Em 1933, desposou a jovem Doralice Sobreira de Figueiredo, filha do Cel. Dirceu Inácio de Figueiredo e da Senhora Adelina Sobreira de Figueiredo, a qual passou a chamar-se Doralice Sobreira Rocha. Do casal nasceram cinco filhos: Júlia, José Carlos (falecido), Célia Maria, Frederico Carlos e Adelina Maria. Hoje a descendência de José Nery e Doralice foi acrescida de 13 netos e netas, 22 bisnetos e 02 tataranetos.
A par das atividades rurais, nosso homenageado ingressou no quadro social do Instituto Educacional de Juazeiro do Norte e passou a exercer o magistério na Escola Normal Rural, como titular da cadeira de Agricultura e Indústrias Rurais, habilitado em curso promovido pelo Governo Estadual e ministrado nesta capital.
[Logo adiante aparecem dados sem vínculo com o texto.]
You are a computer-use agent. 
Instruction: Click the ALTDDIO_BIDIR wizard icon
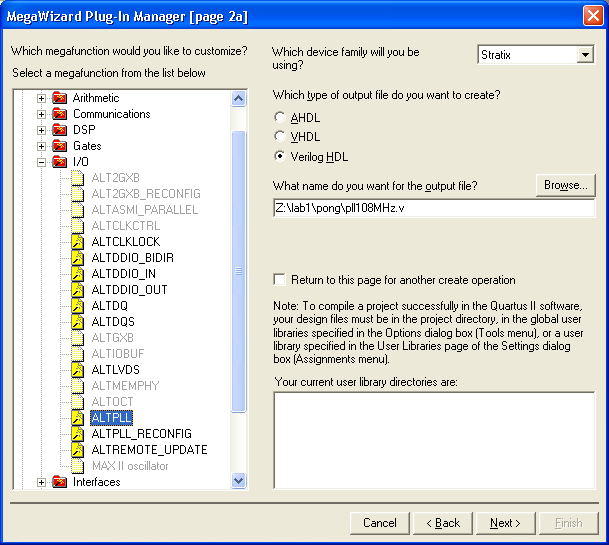coord(78,258)
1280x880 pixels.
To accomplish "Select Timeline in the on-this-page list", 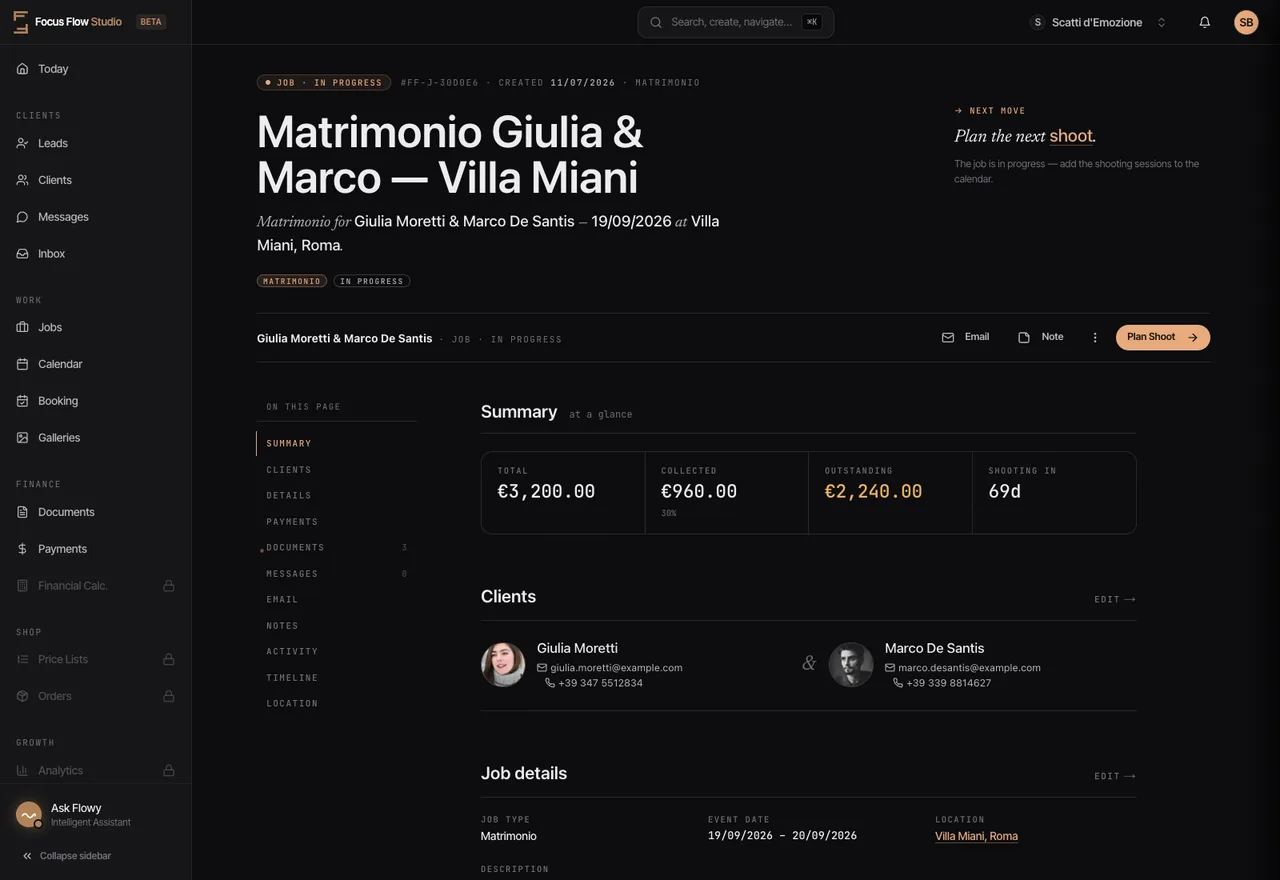I will [x=292, y=678].
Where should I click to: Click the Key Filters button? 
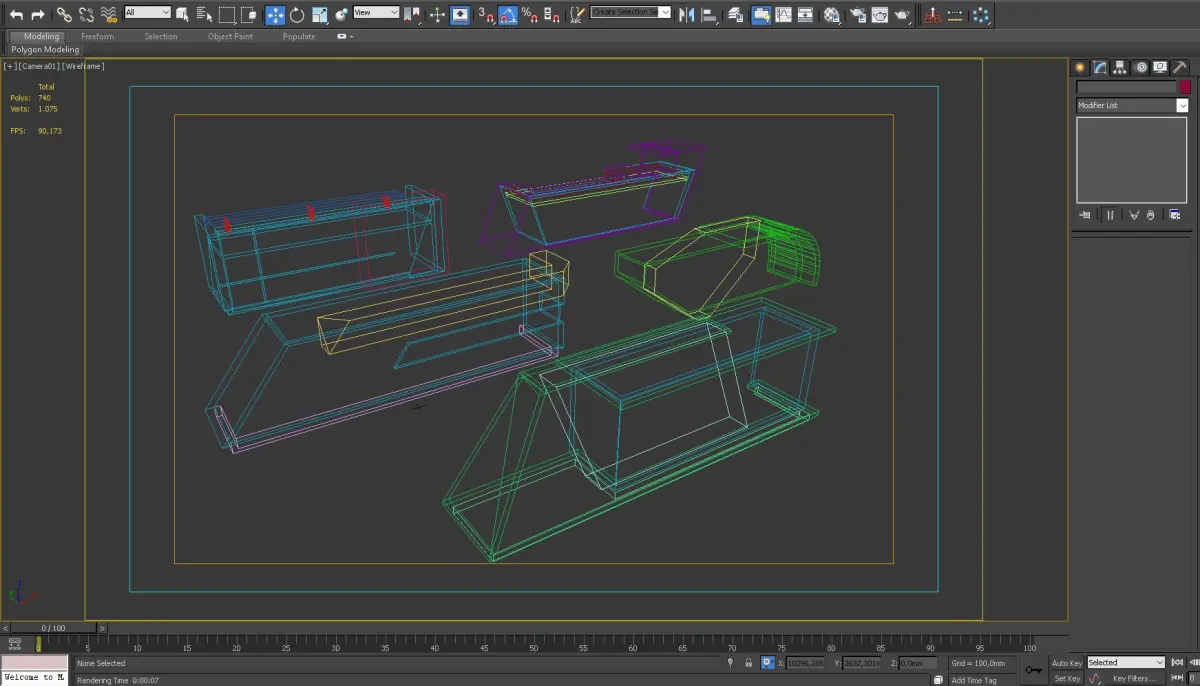pyautogui.click(x=1134, y=679)
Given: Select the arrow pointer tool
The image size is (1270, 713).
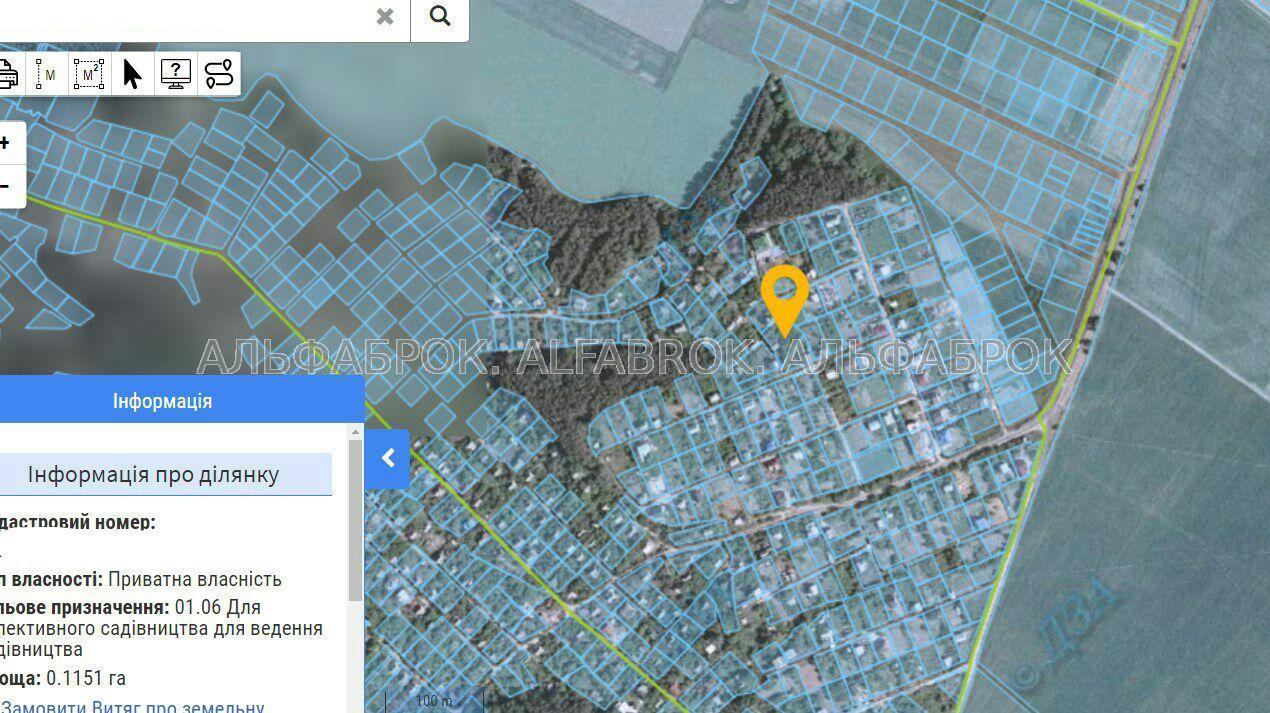Looking at the screenshot, I should [x=132, y=74].
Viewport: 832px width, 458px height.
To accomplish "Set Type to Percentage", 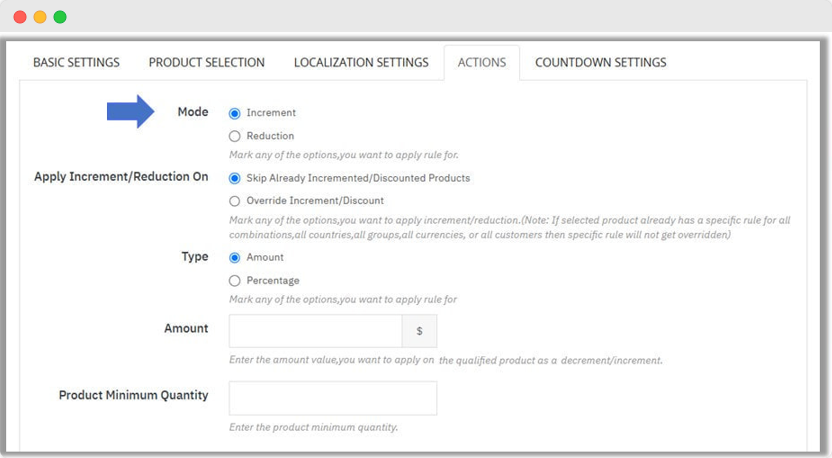I will click(235, 281).
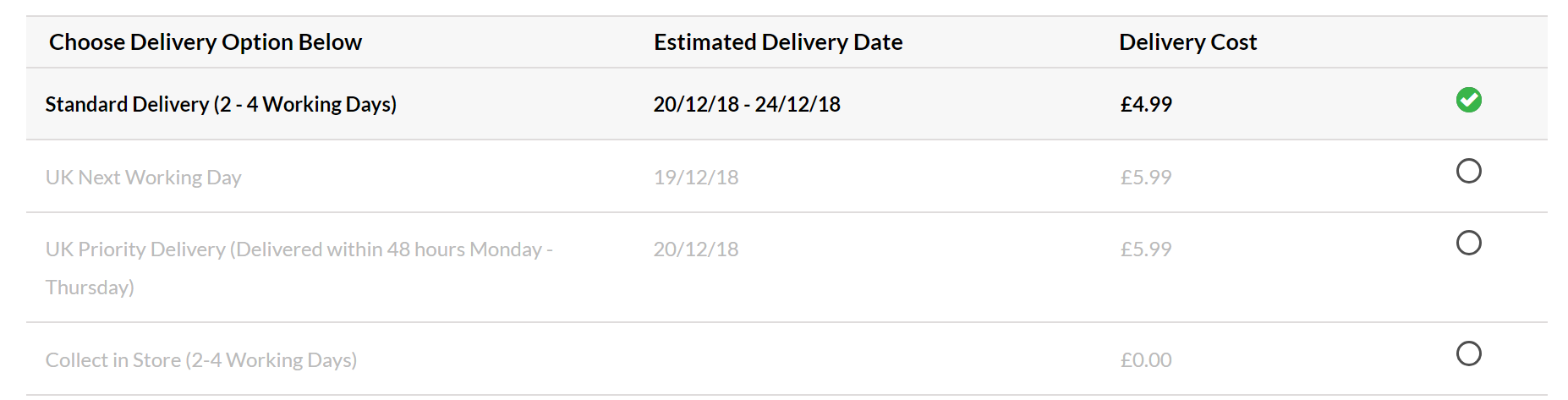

É escusado dizer que Zé Nery orgulhava-se muito de pertencer ao quadro docente daquela que foi a primeira escola normal rural do Brasil, destinada a formar professoras ruralistas – e logo da cadeira que considerava mais importante, haja vista que, imbuído dos ideais ruralistas, os quais incluem a extensão rural, teve a preciosa oportunidade de repassar às alunas os conhecimentos técnicos e práticos da referida matéria. 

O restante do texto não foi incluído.